__Actions to take__:
1 > Reproduce the thermal insulation text word for word, everything from "The thermal insulation assembly may" down to "foam insulation material.".
2 > Answer these questions using the thermal insulation text:
(a) What may the continuous portion of the thermal insulation material be crimped to define?
(b) What may the non-fibrous material comprise?
(c) What does the anti-tear interface resist?
3 > Extend the thermal insulation text, picking up right after its final sentence.

__Text excerpt__:
╔══

The disconnected extent may comprise a majority of a length of the adjacent edge portions. Two of the hinges may be at opposite ends of the adjacent edge portions. A third hinge may be provided between the two hinges. Additionally, a fourth hinge may be provided between the two hinges. The continuous portion of the thermal insulation material may be crimped to define the two or more hinges. The continuous portion of the thermal insulation material may be crimped from the direction of one of the opposite surfaces, thereby defining the particular rotational relationship.

The thermal insulation assembly may include at least one membrane adding strength to the thermal insulation assembly. The membrane may be adhered to at least one of the opposite surfaces. The plurality of connectors may be arranged along the insulation assembly with the particular rotational relationship alternating between adjacent interfaces. The non-fibrous material may comprise foam insulation material.

A fanfold thermal insulation product and method of manufacture, according to another aspect of the invention, includes providing an elongated generally planar web comprising a plurality of generally planar sheets of non-fibrous thermal insulation material, and the sheets define opposite surfaces. A plurality of connectors are provided, each connector being positioned at an interface between adjacent edge portions of two of the sheets. The connectors hold the two sheets together in a particular rotational relationship that allows rotation of two of the sheets about an axis generally coincident the adjacent edge portions of two of the sheets. The particular rotational relationship allows rotation between a first orientation in which two of the sheets are in facial contact and a second orientation in which two of the sheets are generally aligned in a plane. The connectors comprise at least two hinges defined by a continuous portion of the non-fibrous thermal insulation material spanning two of the sheets and a disconnected extent of the adjacent edge portions that is between the at least two hinges. The adjacent edge portions are substantially disconnected at the disconnected extent. An anti-tear interface may be provided between the disconnected extent and one of the hinges. The anti-tear interface resists elongation of the disconnected extent.

╚══

(Records)

╔══

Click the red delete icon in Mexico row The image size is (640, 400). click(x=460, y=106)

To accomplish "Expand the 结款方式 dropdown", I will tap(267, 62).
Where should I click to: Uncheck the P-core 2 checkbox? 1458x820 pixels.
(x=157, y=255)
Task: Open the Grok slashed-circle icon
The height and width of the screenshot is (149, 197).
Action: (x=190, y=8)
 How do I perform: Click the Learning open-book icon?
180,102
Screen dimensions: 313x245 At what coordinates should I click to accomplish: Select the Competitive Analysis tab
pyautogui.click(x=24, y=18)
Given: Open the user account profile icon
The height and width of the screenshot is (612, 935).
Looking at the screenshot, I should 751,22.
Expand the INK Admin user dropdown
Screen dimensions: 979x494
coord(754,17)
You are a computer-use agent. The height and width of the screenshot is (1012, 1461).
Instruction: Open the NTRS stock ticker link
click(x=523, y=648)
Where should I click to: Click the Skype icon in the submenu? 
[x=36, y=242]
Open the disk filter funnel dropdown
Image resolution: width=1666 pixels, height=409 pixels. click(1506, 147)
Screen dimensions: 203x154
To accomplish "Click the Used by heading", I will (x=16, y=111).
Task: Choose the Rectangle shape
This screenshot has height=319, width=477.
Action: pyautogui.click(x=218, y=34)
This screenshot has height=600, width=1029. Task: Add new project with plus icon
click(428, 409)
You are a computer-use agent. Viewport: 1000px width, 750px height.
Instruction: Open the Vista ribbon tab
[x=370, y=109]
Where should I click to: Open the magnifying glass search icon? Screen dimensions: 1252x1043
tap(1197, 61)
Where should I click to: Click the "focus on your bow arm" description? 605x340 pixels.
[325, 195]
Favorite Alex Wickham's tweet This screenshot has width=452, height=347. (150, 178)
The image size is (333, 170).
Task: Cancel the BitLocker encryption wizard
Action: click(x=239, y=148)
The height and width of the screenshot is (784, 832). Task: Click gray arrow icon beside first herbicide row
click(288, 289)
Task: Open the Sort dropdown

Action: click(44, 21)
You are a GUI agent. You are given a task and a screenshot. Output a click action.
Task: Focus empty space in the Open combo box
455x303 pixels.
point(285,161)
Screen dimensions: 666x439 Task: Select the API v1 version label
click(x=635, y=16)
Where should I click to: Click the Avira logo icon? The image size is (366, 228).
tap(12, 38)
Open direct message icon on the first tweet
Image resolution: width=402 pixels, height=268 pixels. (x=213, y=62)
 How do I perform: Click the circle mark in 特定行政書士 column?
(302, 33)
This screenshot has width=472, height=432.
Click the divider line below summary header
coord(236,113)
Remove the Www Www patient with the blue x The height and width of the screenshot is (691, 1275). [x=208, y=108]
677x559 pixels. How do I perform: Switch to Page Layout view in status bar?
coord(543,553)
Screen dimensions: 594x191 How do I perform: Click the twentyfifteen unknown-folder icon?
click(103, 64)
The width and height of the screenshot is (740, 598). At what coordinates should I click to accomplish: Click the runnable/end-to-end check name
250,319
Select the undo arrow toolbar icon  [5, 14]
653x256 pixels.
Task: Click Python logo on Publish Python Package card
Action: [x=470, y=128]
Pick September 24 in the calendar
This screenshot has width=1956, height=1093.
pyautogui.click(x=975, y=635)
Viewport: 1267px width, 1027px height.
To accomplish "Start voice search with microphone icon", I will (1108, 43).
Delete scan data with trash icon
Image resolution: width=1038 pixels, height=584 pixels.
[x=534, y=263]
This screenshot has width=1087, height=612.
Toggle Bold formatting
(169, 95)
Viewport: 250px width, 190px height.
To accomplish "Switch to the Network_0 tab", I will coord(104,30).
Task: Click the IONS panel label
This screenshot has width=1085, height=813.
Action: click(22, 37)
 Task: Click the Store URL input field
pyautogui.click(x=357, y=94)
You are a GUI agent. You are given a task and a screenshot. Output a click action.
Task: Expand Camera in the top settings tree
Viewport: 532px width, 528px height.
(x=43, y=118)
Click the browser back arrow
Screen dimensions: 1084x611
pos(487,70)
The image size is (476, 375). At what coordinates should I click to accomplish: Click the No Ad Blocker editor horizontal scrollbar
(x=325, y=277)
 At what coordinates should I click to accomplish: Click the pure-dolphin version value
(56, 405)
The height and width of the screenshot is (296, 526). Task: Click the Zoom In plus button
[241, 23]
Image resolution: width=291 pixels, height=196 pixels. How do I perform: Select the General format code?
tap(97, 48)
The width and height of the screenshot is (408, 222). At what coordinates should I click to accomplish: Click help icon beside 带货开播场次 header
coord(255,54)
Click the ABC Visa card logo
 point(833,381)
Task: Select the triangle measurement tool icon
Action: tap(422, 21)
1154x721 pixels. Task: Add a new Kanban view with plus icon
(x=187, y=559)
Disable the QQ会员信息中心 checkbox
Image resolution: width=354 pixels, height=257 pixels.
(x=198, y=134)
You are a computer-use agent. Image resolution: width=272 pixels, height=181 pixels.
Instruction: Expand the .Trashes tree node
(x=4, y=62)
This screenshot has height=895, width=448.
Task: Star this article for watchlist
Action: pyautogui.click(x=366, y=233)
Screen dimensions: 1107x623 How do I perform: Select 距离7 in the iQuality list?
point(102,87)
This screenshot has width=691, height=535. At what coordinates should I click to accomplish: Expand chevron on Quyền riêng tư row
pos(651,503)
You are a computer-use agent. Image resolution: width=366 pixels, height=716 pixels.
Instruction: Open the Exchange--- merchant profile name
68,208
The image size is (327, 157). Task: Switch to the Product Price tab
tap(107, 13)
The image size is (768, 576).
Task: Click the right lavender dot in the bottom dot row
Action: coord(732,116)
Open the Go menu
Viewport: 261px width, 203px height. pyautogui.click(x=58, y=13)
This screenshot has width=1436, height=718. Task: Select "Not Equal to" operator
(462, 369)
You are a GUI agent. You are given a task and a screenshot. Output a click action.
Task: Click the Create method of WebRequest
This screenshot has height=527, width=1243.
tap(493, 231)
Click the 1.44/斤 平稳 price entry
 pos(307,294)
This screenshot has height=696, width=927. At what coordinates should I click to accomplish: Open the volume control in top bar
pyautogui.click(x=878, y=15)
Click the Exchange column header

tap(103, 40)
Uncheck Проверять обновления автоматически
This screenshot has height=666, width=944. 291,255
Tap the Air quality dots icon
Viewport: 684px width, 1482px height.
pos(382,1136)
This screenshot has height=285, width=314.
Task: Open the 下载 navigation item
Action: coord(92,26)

╚══

__Answer list__:
1 >
The thermal insulation assembly may include at least one membrane adding strength to the thermal insulation assembly. The membrane may be adhered to at least one of the opposite surfaces. The plurality of connectors may be arranged along the insulation assembly with the particular rotational relationship alternating between adjacent interfaces. The non-fibrous material may comprise foam insulation material.

2 >
(a) Two or more hinges.
(b) Foam insulation material.
(c) Elongation of the disconnected extent.

3 >
The anti-tear interface may be a feature that is punched in the continuous portion adjacent to the disconnected extent. The feature may be a punched portion that is generally perpendicular to the disconnected extent. The punched portion may be generally cylindrical.

These and other objects, advantages and features of this invention will become apparent upon review of the following specification in conjunction with the drawings.

BRIEF DESCRIPTION OF THE DRAWINGS

FIG. 1 is a perspective view of a fanfold thermal insulation product according to an embodiment of the invention;

FIG. 2 is an enlarged perspective view of the area designated II in FIG. 1;

FIG. 3 is a perspective view of a fanfold thermal insulation product according to an alternative embodiment of the invention;

FIG. 4 is an enlarged perspective view of the area designated IV in FIG. 3;

FIG. 5 is a side elevation of a method of manufacturing a fanfold thermal insulation product according to an embodiment of the invention;

FIG. 6 is an end elevation of the method illustrated in FIG. 5;

FIG. 7 is an enlarged side elevation of the area indicated VII-VII in FIG. 6;

FIG. 8 is an enlarged side elevation of the area indicated VIII-VIII in FIG. 6;

FIG. 9 is an enlarged side elevation of the area indicated IX-IX in FIG. 6;

FIG. 10 is an end elevation of a crimp bar;

FIG. 11 is an end elevation of a combination punch and backup bar;

FIG. 12 is a top plan view of the bar in FIG. 11; and

FIG. 13 is a perspective view of a fanfold thermal insulation product according to an alternative embodiment of the invention.

DESCRIPTION OF THE PREFERRED EMBODIMENT

Referring now specifically to the drawings, and the illustrative embodiments depicted therein, a fanfold thermal insulation product 20 is made from a generally elongated planar web of non-fibrous thermal insulation material 22 that is divided into a plurality of generally planar sheets of thermal insulation material 24 that are interconnected by connectors 26 (FIGS. 1 and 2).

Each connector 26 holds two of adjacent sheets 24 together in a particular rotational relationship 28 that allows rotation of the sheets about an axis generally coincident with adjacent edge portions of the two sheets. The particular rotational relationship allows rotation between a first orientation in which two of the sheets are in facial contact and a second orientation in which the sheets are generally aligned in a plane. Thus, when the sheets are in are in the first orientation, in facial contact, the fanfold thermal insulation product is in a compact bundle for transportation and storage. When connector 26 is in the second or generally planar orientation, the sheets are all aligned in a plane thereby allowing the thermal insulation product to be used, such as applied to a surface such as an exterior wall, or the like. As can best be seen in FIG. 1, the connectors are arranged with the particular rotational relationships alternating between alternating connectors, thereby allowing the fanfold thermal insulation product to fold in a fanfold manner.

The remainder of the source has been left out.